06 Jan What are regulatory T lymphocytes (Treg)?
Regulatory T lymphocytes (Treg) are one of the subpopulations of T lymphocytes that play a key role in maintaining peripheral tolerance, in preventing autoimmunity and in limiting chronic inflammatory diseases. However, Treg also limit beneficial immune responses by suppressing protective immunity against pathogenic microbes or immune response to tumors.
The vital role of the immune system is to protect the organism from pathogenic microbes and harmful substances. It has the ability to distinguish self vs. foreign antigens and not to react to antigens of its own cells and tissues. The key questions in immunology and medicine is how to maintain immune tolerance and how to control aberrant or excessive immune responses in autoimmune and chronic inflammatory diseases.
Nowadays, we know that Treg are actively involved in maintaining immune tolerance and homeostasis.
1. Discovery of Treg
The ability of T cells to suppress the immune response was first described in the 1970s, but it was not until the 1990s that Sakaguchi introduced the concept of regulatory T lymphocytes (Treg) and described their phenotype. Studies of Treg-specific molecular markers have shown that Treg are CD4+ T cells and constitutively express the alpha-chain of the interleukin-2 receptor (IL-2R), CD25. Removal of CD25+ CD4+ Treg resulted in the development of a spectrum of autoimmune diseases in experimental animals. This was a direct evidence that Treg maintained immune tolerance and that their dysfunction or deficiency could be a cause of autoimmune diseases. It was later discovered that Treg specifically expressed the transcription factor Foxp3. Treg has been shown to play a crucial role in human immune tolerance because mutations in the Foxp3 gene impair development/function of Treg and cause genetic diseases in humans called IPEX (immune dysregulation, polyendocrinopathy, enteropathy, X-linked syndrome), characterized by autoimmune diseases such as diabetes type 1 and thyroiditis, inflammatory bowel disease and allergies.

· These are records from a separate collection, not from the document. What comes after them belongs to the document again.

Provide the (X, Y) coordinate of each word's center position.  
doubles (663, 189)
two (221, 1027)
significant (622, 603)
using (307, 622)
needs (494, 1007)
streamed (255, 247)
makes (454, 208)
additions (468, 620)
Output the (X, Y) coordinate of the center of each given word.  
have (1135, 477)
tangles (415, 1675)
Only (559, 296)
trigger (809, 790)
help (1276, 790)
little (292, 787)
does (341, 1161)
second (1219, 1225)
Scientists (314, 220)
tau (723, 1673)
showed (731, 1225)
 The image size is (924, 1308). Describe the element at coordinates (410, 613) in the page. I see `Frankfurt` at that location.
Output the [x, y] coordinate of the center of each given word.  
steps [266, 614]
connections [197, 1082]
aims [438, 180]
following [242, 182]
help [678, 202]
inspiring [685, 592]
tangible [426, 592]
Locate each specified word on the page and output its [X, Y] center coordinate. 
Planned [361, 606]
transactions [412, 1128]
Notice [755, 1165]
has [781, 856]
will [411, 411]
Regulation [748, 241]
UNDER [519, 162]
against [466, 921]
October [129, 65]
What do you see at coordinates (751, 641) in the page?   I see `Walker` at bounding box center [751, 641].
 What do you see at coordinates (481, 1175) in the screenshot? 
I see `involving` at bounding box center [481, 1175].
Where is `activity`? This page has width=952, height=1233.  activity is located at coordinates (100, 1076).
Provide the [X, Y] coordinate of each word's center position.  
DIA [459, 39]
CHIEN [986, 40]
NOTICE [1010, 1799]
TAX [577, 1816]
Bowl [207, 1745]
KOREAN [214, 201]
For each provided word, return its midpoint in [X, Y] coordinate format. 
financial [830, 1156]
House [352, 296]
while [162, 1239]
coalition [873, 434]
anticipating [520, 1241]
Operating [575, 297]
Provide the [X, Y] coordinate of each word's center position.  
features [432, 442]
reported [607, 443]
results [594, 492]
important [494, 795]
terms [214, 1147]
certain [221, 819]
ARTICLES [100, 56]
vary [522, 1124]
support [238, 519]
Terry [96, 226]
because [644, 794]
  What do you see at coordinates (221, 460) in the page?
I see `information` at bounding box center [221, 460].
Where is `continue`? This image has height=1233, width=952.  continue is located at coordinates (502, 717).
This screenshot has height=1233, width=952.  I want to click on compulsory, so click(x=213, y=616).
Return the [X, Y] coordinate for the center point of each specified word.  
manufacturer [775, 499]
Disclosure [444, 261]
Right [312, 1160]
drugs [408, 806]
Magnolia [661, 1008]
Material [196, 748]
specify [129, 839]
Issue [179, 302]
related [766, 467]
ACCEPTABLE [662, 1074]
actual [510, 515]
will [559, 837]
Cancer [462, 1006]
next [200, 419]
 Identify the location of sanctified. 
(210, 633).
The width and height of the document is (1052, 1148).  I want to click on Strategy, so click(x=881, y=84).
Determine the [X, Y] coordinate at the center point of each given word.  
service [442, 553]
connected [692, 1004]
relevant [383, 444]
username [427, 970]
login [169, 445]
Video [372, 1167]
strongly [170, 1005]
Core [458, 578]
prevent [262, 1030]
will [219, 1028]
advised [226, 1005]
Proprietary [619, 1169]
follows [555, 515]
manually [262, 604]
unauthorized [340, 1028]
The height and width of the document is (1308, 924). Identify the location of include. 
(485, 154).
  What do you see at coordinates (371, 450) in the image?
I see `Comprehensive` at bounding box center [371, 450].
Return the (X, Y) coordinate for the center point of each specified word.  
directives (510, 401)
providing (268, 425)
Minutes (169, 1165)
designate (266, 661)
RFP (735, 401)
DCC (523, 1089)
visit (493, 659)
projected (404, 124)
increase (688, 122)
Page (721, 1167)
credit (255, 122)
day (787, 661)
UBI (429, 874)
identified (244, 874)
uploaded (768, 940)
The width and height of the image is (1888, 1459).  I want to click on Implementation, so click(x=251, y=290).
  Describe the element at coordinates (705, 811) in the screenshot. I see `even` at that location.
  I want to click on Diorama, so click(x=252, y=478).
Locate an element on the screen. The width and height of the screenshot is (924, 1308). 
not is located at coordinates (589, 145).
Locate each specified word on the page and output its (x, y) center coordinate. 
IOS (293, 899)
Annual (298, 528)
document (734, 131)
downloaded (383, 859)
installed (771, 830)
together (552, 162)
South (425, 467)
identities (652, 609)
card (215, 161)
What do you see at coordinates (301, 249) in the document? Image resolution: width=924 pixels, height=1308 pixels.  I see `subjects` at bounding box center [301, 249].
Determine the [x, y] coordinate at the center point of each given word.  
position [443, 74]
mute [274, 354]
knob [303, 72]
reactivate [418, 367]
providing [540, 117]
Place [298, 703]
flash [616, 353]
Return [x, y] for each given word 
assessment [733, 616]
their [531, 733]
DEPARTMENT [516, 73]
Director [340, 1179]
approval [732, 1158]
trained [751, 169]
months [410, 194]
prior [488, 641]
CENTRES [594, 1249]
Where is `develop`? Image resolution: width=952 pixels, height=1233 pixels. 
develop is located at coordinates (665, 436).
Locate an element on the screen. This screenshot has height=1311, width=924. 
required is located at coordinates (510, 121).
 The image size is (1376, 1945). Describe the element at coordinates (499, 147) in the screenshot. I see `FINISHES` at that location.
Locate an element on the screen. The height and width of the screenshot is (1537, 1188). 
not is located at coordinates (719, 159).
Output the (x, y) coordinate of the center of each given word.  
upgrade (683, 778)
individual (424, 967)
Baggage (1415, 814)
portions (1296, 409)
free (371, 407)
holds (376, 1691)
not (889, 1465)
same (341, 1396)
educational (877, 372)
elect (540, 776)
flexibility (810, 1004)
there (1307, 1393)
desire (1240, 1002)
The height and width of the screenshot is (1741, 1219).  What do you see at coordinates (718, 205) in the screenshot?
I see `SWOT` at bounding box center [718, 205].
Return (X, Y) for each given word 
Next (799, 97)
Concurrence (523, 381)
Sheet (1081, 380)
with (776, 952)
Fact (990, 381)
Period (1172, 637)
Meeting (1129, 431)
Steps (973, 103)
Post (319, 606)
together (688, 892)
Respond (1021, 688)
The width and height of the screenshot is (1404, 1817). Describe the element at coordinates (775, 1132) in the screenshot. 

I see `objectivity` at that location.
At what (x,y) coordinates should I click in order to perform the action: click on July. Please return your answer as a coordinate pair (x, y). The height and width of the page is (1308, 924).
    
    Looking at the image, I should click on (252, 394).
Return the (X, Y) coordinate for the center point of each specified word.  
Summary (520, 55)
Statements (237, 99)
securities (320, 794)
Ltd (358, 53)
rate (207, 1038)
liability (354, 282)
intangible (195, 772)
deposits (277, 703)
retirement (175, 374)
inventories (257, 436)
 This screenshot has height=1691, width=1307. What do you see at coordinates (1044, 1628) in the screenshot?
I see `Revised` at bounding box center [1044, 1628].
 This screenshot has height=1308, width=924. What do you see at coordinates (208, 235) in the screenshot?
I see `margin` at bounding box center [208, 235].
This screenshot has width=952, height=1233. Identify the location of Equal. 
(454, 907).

These studies provided solid evidence that Foxp3+ CD25+ CD4+ Treg are indispensable for establishing and maintaining immune tolerance and preventing autoimmunity.
Nowadays Treg cells have clinical use and are used for treatment and prevention in autoimmune diseases, tumors, organ transplantation and allergies.
2. Foxp3: the main regulator of Treg
Stable Foxp3 expression is the dominant regulatory factor for Treg development and function. The key role of Foxp3 in regulating immune tolerance has been demonstrated by the development of lethal autoimmunity in Foxp3 deficiency in “scurfy” mice. Mutations in the Foxp3 gene are the cause of IPEX disease in humans, which is characterized by widespread autoimmunity in multiple organs, and most patients die before the age of three, unless treated with a bone marrow transplant. More than 75 different mutations of the Foxp3 gene have been defined in patients with IPEX. Most patients with IPEX do not have Treg cells or there is a significant impairment of their function.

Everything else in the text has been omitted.